Я примостилась рядом и загрустила. После четырех дней в реанимации и одной остановки сердца я резко пошла на поправку. Подозреваю, что все же это благодаря моему Крысу — хранителю. Необычных происшествий вокруг больше не происходило, странные тени не появлялись, а Маринка и впрямь поправилась. Ее выписали за день до моего перевода в палату. Я, конечно, очень рада за нее, но хотелось бы все-таки понять. Что же тогда такого произошло, что я чуть не умерла, а она выздоровела?

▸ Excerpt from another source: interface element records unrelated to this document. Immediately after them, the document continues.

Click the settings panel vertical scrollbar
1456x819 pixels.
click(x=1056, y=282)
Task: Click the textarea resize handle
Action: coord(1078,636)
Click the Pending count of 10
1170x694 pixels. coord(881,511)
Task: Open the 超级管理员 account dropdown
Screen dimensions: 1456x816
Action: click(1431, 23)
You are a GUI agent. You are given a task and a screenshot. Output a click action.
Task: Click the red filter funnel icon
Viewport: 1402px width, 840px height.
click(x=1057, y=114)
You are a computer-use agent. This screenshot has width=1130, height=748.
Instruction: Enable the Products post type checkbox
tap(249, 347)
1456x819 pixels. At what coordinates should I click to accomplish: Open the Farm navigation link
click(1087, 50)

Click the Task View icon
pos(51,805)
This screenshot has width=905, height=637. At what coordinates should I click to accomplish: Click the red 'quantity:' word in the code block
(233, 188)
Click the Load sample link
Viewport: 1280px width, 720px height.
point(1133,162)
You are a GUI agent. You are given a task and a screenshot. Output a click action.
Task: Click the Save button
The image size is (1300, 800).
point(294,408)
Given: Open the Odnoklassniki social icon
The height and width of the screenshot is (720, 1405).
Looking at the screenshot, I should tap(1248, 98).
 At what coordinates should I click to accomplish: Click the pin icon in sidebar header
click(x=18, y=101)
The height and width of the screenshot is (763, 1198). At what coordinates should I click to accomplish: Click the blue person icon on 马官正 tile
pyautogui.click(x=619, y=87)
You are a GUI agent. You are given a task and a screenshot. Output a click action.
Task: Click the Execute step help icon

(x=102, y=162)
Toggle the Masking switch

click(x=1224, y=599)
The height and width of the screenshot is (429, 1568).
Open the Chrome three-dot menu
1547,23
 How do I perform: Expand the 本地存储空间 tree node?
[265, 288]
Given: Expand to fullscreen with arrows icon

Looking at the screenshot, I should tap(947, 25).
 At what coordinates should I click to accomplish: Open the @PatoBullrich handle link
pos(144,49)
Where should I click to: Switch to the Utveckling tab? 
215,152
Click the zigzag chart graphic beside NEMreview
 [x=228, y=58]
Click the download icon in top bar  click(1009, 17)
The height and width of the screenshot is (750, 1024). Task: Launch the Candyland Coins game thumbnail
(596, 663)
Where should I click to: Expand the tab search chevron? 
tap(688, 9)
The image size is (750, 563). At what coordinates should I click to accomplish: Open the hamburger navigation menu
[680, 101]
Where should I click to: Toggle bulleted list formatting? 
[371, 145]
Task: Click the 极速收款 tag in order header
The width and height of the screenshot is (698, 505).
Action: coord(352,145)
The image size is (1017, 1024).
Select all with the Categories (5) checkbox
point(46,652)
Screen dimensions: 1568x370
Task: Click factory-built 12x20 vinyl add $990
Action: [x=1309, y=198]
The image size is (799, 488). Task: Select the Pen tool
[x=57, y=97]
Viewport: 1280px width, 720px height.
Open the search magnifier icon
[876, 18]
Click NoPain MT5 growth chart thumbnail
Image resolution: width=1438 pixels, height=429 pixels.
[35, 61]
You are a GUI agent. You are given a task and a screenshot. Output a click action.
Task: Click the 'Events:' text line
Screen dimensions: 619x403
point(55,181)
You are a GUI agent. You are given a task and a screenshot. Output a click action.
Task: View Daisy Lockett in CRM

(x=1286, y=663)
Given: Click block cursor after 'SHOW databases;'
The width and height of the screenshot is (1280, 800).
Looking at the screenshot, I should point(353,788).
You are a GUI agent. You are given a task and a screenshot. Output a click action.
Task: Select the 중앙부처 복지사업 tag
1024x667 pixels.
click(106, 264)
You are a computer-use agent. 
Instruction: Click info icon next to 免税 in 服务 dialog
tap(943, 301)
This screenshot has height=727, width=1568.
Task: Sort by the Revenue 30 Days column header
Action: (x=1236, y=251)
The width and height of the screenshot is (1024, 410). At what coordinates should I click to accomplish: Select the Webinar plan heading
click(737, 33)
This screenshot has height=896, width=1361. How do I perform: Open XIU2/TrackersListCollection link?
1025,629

— Слышь, Крыс, может я целитель? — в очередной раз с надеждой спросила я. Мне не ответили. И я бы даже смирилась и убедила себя, что крыс вполне себе обычный и никак не может говорить, но каждое утро этот паршивец убеждал в обратном. Подкрадывался к самому уху и кричал во все горло:

— Имя, имя назови.

Пару раз я так с кровати сверзилась. Сомнительная, скажу я вам, радость.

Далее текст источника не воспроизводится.